EXCERPTED DATA:
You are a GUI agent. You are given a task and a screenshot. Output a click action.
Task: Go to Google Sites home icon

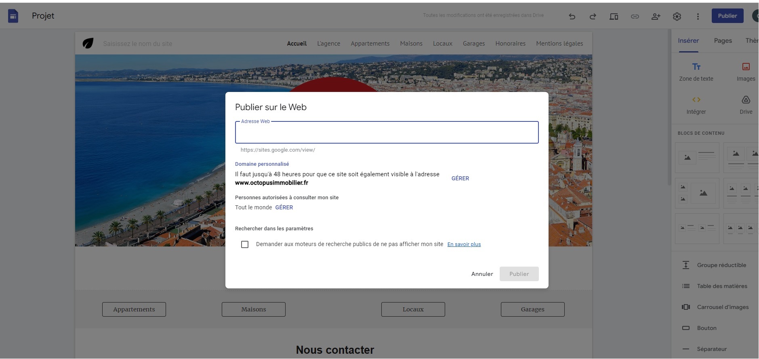13,16
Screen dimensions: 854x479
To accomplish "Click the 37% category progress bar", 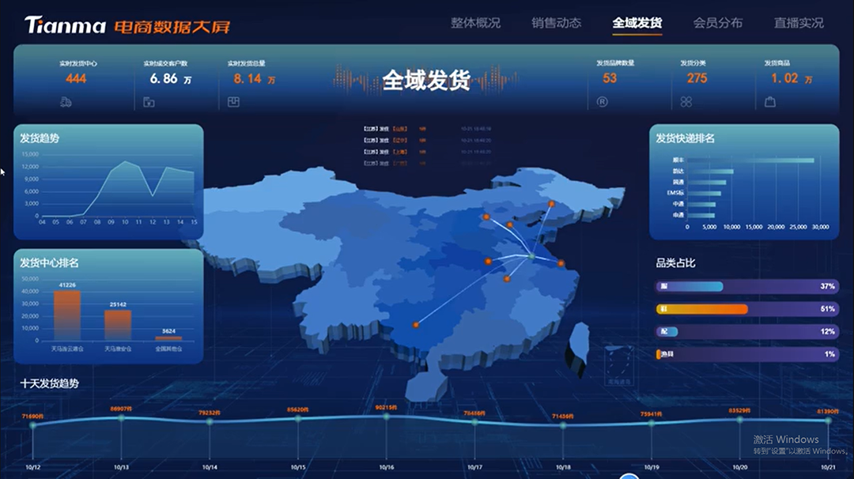I will [690, 286].
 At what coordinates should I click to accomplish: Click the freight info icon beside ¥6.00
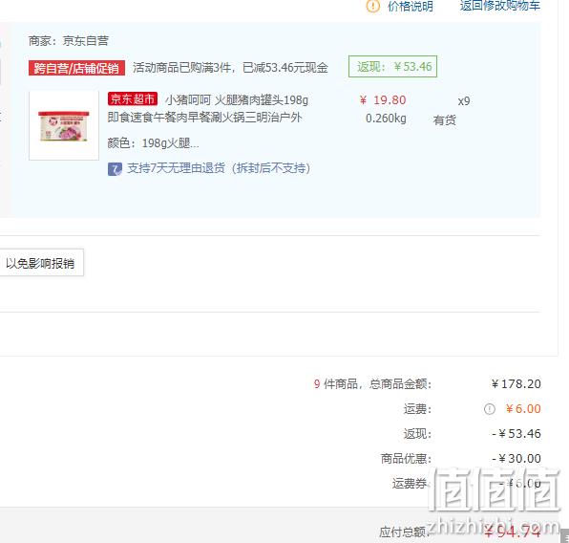coord(489,409)
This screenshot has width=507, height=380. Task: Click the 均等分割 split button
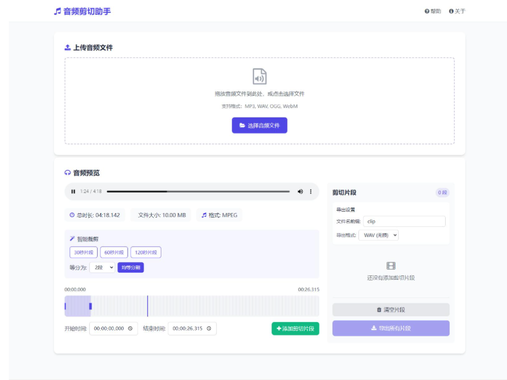click(131, 268)
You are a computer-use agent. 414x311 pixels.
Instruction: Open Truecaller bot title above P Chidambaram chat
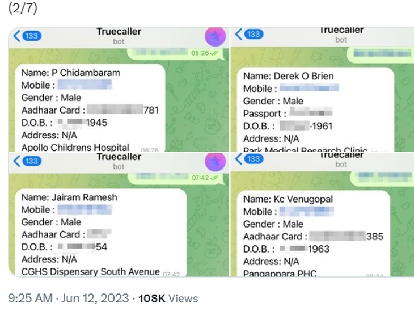pyautogui.click(x=119, y=36)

WHAT IS REQUIRED:
Your task is to give again, unchanged, the lines from the line that contains "You are a computer-use agent. 414x311 pixels." to the end of the records. Include both end lines but no pictures.

RESPONSE FOR THIS EXERCISE:
You are a computer-use agent. 414x311 pixels.
Instruction: Open Truecaller bot title above P Chidambaram chat
pyautogui.click(x=119, y=36)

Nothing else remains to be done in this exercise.